James Bond: Exactly how Scottish is secret agent 007?

Many see Bond as the quintessential English gentleman - but Scotland has a strong claim on the super spy.

James Bond is often portrayed as the quintessential English gentleman – but there’s plenty of evidence that the super spy’s roots lie a little further north.

Bond – making his 25th big-screen appearance in No Time To Die – is widely believed to have been partially inspired by the decorated Scottish soldier Fitzroy Maclean.

Maclean was involved in many daring exploits throughout his service – but seemed immune to danger, much like Bond, and is known to have spent time with author Ian Fleming in Paris during the Second World War.

Scottish soldier Fitzroy Maclean is believed to have inspired James Bond.Getty Images

“I’ve heard it said, but that’s as far as I’m prepared to go,” Maclean once said when questioned on his links to 007 in an interview.

Daniel Craig plays Bond for the final time in No Time To Die, for which scenes were shot in Aviemore and the Cairngorms.

His father was Scottish

James Bond’s father Andrew was born in Glencoe, the spy revealed to a genealogist in the novel On Her Majesty’s Secret Service.

After studying chemistry at St Andrews University, the elder Bond joined the Royal Navy and eventually worked for an arms company, often taking a young James to business meetings.

In later novels, we learned that he was assassinated by a Soviet spy, however in other Bond stories it’s said that Andrew and James’ mother Monique Delacroix were killed in a climbing accident.

Bond went to school in Edinburgh

The super spy was partly educated at the private Fettes College in Edinburgh, his creator Fleming wrote in You Only Live Twice.

Bond’s back story was that he was kicked out of Eton before being sent to Fettes, where his father Andrew was previously schooled.

James Bond and his father Andrew were educated at Fettes College in Edinburgh.Google Maps

Childhood home was Skyfall Lodge

Although accounts of Bond’s upbringing vary, the smash-hit 2012 film Skyfall saw 007 return to his childhood home near Glencoe.

He hides out there with M – played by Judi Dench – while being chased by a crazed villain, before the mansion explodes in spectacular fashion.

The setting near Glen Etvie is known on Google Maps as 'James Bond Skyfall Road'.Google Maps

Bond’s drive to Skyfall shows off Scotland’s stunning scenery and has proved a boon for the country’s tourism industry.
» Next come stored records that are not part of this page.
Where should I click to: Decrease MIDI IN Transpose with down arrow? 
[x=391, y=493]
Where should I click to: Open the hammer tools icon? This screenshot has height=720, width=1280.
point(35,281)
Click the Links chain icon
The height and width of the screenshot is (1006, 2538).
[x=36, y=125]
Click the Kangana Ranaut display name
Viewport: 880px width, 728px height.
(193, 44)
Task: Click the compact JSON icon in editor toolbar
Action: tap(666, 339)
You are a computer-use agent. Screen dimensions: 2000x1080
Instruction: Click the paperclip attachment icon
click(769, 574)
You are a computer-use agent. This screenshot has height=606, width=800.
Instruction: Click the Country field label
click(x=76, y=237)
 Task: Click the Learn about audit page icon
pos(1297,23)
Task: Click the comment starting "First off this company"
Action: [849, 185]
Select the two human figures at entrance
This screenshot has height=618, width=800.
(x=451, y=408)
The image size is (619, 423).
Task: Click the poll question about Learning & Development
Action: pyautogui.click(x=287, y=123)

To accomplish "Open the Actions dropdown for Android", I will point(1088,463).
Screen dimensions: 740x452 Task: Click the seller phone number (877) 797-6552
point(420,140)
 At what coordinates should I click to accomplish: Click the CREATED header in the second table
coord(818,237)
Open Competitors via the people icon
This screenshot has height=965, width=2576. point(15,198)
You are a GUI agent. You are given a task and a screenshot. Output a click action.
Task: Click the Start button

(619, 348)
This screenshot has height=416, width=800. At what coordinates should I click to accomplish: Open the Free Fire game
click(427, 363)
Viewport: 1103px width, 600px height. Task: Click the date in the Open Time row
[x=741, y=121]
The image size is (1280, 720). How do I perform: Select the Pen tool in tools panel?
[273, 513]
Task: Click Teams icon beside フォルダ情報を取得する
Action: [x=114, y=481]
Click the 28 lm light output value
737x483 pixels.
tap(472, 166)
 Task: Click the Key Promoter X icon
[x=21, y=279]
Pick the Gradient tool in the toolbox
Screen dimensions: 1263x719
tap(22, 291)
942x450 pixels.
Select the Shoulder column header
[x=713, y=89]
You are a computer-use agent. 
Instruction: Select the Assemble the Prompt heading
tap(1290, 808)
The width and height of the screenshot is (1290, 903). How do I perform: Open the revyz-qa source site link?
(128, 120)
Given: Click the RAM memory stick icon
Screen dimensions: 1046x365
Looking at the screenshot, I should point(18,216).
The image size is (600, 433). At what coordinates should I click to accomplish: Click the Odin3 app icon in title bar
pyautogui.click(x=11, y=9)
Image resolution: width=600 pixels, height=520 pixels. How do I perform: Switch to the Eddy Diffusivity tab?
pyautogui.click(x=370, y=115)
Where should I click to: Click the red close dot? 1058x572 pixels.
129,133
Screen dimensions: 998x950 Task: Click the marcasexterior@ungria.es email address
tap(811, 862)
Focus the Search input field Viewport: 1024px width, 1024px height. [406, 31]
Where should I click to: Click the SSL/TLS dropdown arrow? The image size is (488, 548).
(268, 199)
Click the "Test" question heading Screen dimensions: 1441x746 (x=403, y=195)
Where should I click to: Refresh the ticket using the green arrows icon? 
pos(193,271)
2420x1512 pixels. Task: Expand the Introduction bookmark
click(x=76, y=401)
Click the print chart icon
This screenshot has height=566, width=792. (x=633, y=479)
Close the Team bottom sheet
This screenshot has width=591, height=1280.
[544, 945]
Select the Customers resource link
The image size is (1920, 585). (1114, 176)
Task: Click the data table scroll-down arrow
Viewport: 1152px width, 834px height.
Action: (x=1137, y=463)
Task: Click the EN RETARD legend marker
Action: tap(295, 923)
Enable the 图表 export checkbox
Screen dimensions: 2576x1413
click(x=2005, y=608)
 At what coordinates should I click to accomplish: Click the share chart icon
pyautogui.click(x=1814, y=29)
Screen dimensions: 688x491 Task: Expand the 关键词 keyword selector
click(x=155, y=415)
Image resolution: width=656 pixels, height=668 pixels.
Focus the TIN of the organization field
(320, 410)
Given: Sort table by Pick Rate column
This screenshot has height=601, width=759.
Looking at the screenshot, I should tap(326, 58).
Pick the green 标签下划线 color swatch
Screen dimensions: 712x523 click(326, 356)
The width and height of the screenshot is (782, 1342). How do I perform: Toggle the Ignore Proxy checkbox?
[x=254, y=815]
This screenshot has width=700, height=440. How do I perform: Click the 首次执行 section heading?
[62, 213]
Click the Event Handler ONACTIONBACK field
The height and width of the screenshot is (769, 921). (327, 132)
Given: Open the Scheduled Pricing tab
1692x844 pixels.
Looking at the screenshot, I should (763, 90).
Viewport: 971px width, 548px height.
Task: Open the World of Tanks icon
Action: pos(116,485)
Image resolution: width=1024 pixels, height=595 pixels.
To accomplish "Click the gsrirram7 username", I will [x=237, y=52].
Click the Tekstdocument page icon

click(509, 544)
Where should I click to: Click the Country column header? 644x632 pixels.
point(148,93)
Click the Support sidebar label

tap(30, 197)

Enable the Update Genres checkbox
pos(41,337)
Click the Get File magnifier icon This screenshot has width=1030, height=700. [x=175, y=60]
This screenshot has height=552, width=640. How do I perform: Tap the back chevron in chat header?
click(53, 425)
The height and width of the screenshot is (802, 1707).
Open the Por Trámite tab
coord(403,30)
Bond creator Ian Fleming was Scottish

Fleming’s great-grandfather worked in a Dundee jute mill, before the family moved to London, where the author was born.

Ian’s grandfather was the Scottish financier Robert Fleming, who co-founded the Scottish American Investment Company. 

Despite moving away, the family still considered themselves Scottish and Ian would wear kilts and visit Scotland every summer, Professor John Cook previously told the People’s History Show on STV.

And, of course, there was Sean Connery…

Think of Bond and everyone in Scotland will immediately conjure up images of Sean Connery.

Sir Sean as Bond in the 1963 film From Russia with Love.Getty Images

The legendary Edinburgh-born actor was the first to play the spy on the big screen, making his 007 debut in Dr No in 1962 and going on to star in another six Bond films.

However, he didn’t impress Fleming in the early days. Prof Cook told the People’s History Show that the author described Connery as an “overdeveloped stuntman”… but soon revised his opinion as audiences flocked to the box office.